10 Erreurs en ÉDUCATION
8 PROPOSITIONS
10 DROITS ÉTUDIANTS


 10 Erreurs en ÉDUCATION

Obviously, I believe that the school system is making a great many mistakes. Here are my ten favorites, favorite not because I like them but because eradicating them would go so far towards helping kids learn:

Mistake #1: Schools act as if learning can be disassociated from doing.

There really is no learning without doing. There is the appearance of learning without doing when we ask children to memorize stuff. But adults know that they learn best on the job, from experience, by trying things out. Children learn best that way, too. If there is nothing to actually do in a subject area we want to teach children it may be the case that there really isn't anything that children ought to learn in that subject area.


Mistake #2: Schools believe they have the job of assessment as part of their natural role.

Assessment is not the job of the schools. Products ought to be assessed by the buyer of those products, not the producer of those products. Let the schools do the best job they can and then let the buyer beware. Schools must concentrate on learning and teaching, not testing and comparing.


Mistake #3: Schools believe they have an obligation to create standard curricula.

Why should everyone know the same stuff? What a dull world it would be if everyone knew only the same material. Let children choose where they want to go, and with proper guidance they will choose well and create an alive and diverse society.


Mistake #4: Teachers believe they ought to tell students what they think it is important to know.

There isn't all that much that it is important to know. There is a lot that it is important to know how to do, however. Teachers should help students figure out how to do stuff the students actually want to do.


Mistake #5: Schools believe instruction can be independent of motivation for actual use.

We really have to get over the idea that some stuff is just worth knowing even if you never do anything with it. Human memories happily erase stuff that has no purpose, so why try to fill up children's heads with such stuff? Concentrate on figuring out why someone would ever want to know something before you teach it, and teach the reason, in a way that can be believed, at the same time.


Mistake #6: Schools believe studying is an important part of learning.

Practice is an important part of learning, not studying. Studying is a complete waste of time. No one ever remembers the stuff they cram into their heads the night before the exam, so why do it? Practice, on the other hand, makes perfect. But, you have to be practicing a skill that you actually want to know how to perform.


Mistake #7: Schools believe that grading according to age group is an intrinsic part of the organization of a school.

This is just a historical accident and it's a terrible idea. Age-grouped grades are one of the principal sources of terror for children in school, because they are always feeling they are not as good as someone else or better than someone else, and so on. Such comparisons and other social problems caused by age-similar grades cause many a child to have terrible confidence problems. Allowing students to help those who are younger, on the other hand, works well for both parties.


Mistake #8: Schools believe children will accomplish things only by having grades to strive for.

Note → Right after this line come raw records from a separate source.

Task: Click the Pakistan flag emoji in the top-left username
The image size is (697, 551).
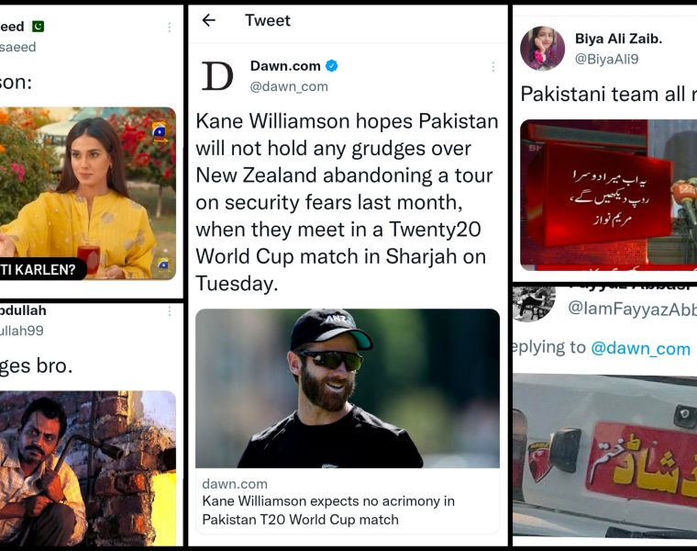Action: click(x=38, y=27)
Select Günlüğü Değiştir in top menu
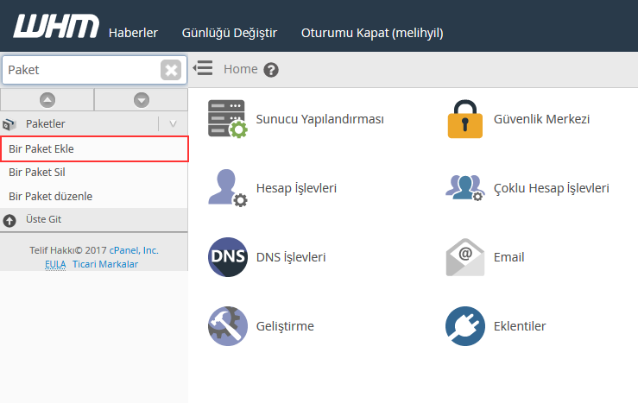This screenshot has height=403, width=638. [x=230, y=33]
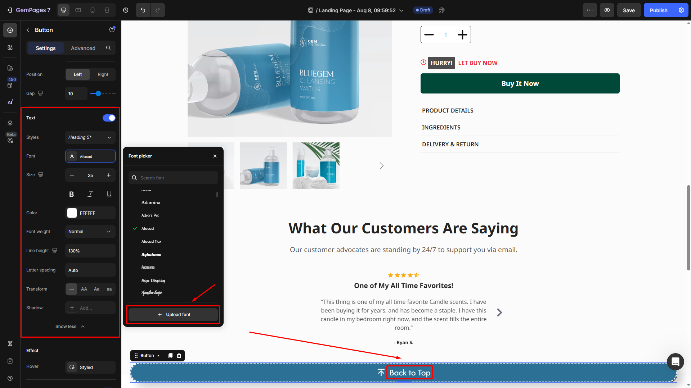Switch to tablet device view
The image size is (691, 388).
click(x=78, y=10)
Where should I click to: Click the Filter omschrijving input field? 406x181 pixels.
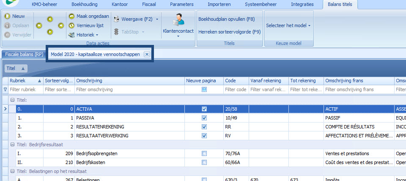click(129, 89)
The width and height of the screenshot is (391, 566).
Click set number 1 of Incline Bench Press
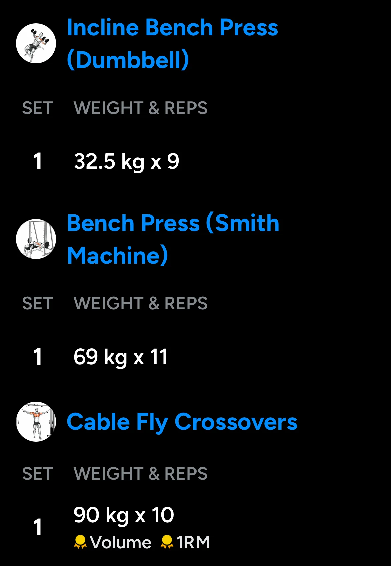38,162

Grades serve as motivation for some children, but not for all. Some children get very frustrated by the arbitrary use of power represented by grades and simply give up.


Mistake #9: Schools believe discipline is an inherent part of learning.

Old people especially believe this, probably because schools were seriously rigid and uptight in their day. The threat of a ruler across the head makes children anxious and quiet. It does not make them learn. It makes them afraid to fail, which is a different thing altogether.


Mistake #10: Schools believe students have a basic interest in learning whatever it is schools decide to teach to them.

What kid would choose learning mathematics over learning about animals, trucks, sports, or whatever? Is there one? Good. Then, teach him mathematics. Leave the other children alone.


Shanck, Roger & Cleary, Chip. (1994) Engines for Education.  http://www.ils.nwu.edu/~e_for_e/nodes/NODE-283-pg.html [pager consultée le 2000-10-15]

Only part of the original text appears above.